Ou seja, há fés mais saudáveis e fés mais doentes. A variável seria: o quanto te custa o amparo da fé? Quanto menos custoso, mais saúde, e vice-versa.

Portanto, a pergunta sobre a saúde passa a ser sobre o preço do amparo: o quanto te custa sentir-se bem? Qual é o preço do pedágio que você paga, para levar sua vida em paz?

O pedágio de preço mais alto é o da doença: as doenças psíquicas são mecanismos de defesa contra a angústia de desamparo, que roubam terreno da pessoa; que lhe roubam vida; que resultam de suas condições históricas - desde a infância - de negociação com o mundo. Se elas foram muito desfavoráveis, a tendência é que você não consiga alterá-las, mesmo depois de adulto: inconscientemente, você as repete.

E ainda há as condições de hardware, as limitações psíquicas que não vêm do desamparo, mas de condições genéticas, como o espectro autista, a tendência depressiva, o Distúrbio de Déficit de Atenção/hiperatividade (DDAH), os gatilhos psicóticos e a psicopatia, e possivelmente o narcisismo herdado.

De modo que voltei a considerar a ausência percentual de doença psíquica como um parâmetro mais confiável de avaliação de saúde. Ela mostra o quanto se está pagando para ter-se um certo equilíbrio.

O que me faz lembrar, com certa dose de autoironia, do axioma do Barão de Itararé: “Nada pior para a saúde do que a doença”…


O CÔMICO, SEGUNDO FREUD E ARIANO SUASSUNA - O AMIGO PERGUNTA

 


De Claudio Kuyven: “Ariano Suassuna conta uma história e fala da visão de Freud sobre o cômico. Isso é verdade mesmo? Freud disse isso?”

Francisco Daudt: Em seu artigo “O chiste e sua relação com o inconsciente”, Freud considera dois tipos de humor assim relacionados: a piada com intenção sádica e a com intenção sexual. Ambas usam da sutileza para melhor lograr seu intento.

O obsceno, de que fala Suassuna, seria o chiste sexual intencionado. O do exemplo dele não é o sexual, é o sádico: sutilmente, o profeta chamou seu desafeto de filho da puta. A “obscenidade” seria chamá-lo assim com todas as letras, mas aí não teria efeito cômico, não suavizaria o Superego.

Os exemplos de Freud são preciosos: no de chiste hostil, conta que Napoleão deu um baile em Roma para comemorar a conquista da Itália. Dançando com uma italiana, perguntou-lhe rudemente em francês se todas as italianas dançavam mal assim.
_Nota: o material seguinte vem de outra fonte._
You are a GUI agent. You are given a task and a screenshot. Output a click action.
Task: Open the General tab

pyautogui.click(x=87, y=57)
Ela lhe respondeu em italiano: “No, ma buona parte!” Como Napoleão era de origem corsa, e a Córsega era parte da Itália, ela aludia então a sua origem, usando seu nome em italiano.
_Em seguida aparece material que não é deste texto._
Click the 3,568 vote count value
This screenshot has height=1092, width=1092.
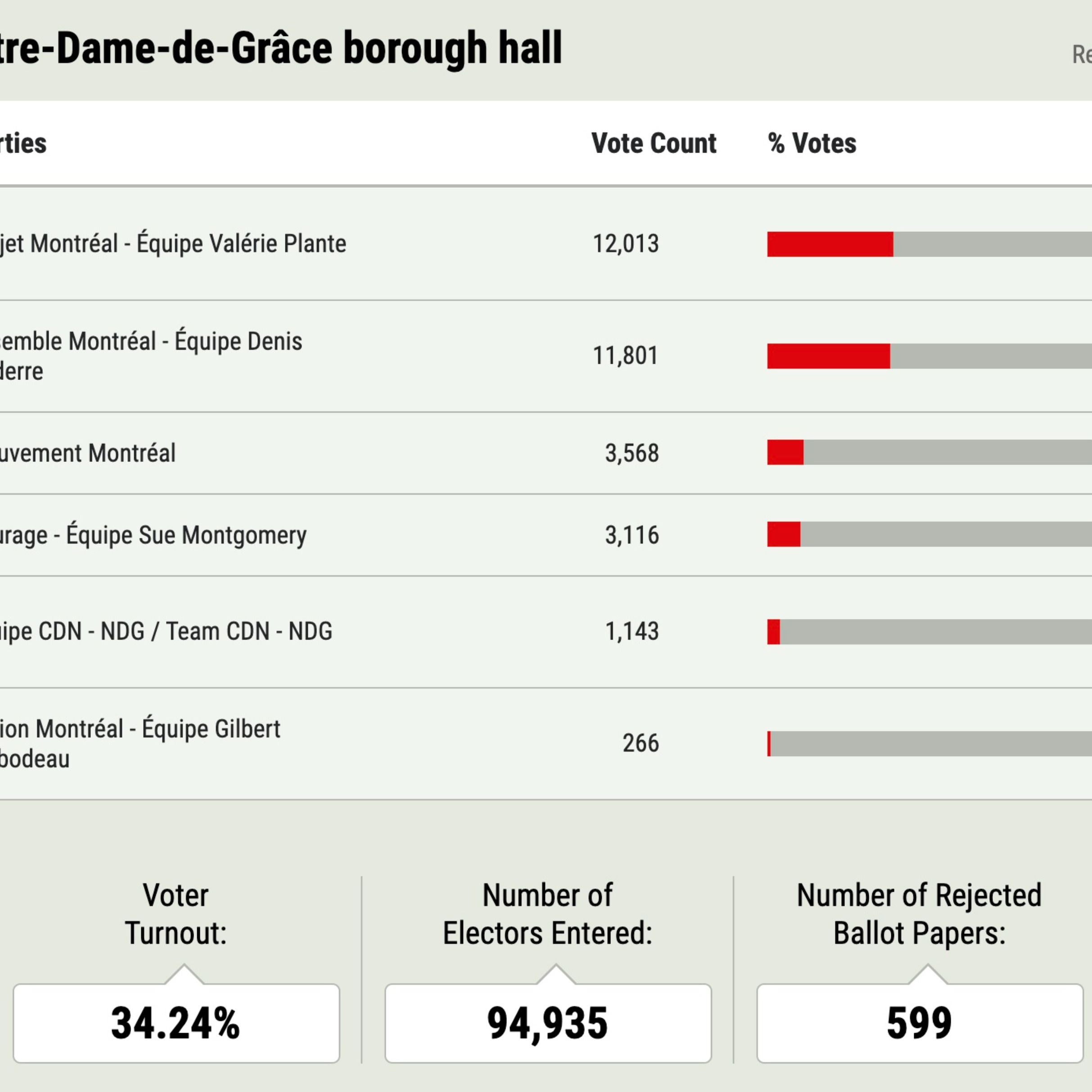(x=632, y=453)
O chiste sexual foi feito por um comprador de roupa feminina, que se encantou com a vendedora. Esta mostrou-lhe o vestido que usava como uma possibilidade de compra. Ele lhe respondeu: “O vestido é lindo, mas gostaria de vê-lo em minhas mãos”.

Em ambos os casos, a resposta foi um sorriso de apreciação, meio caminho andado para a aceitação do insulto… e do flerte.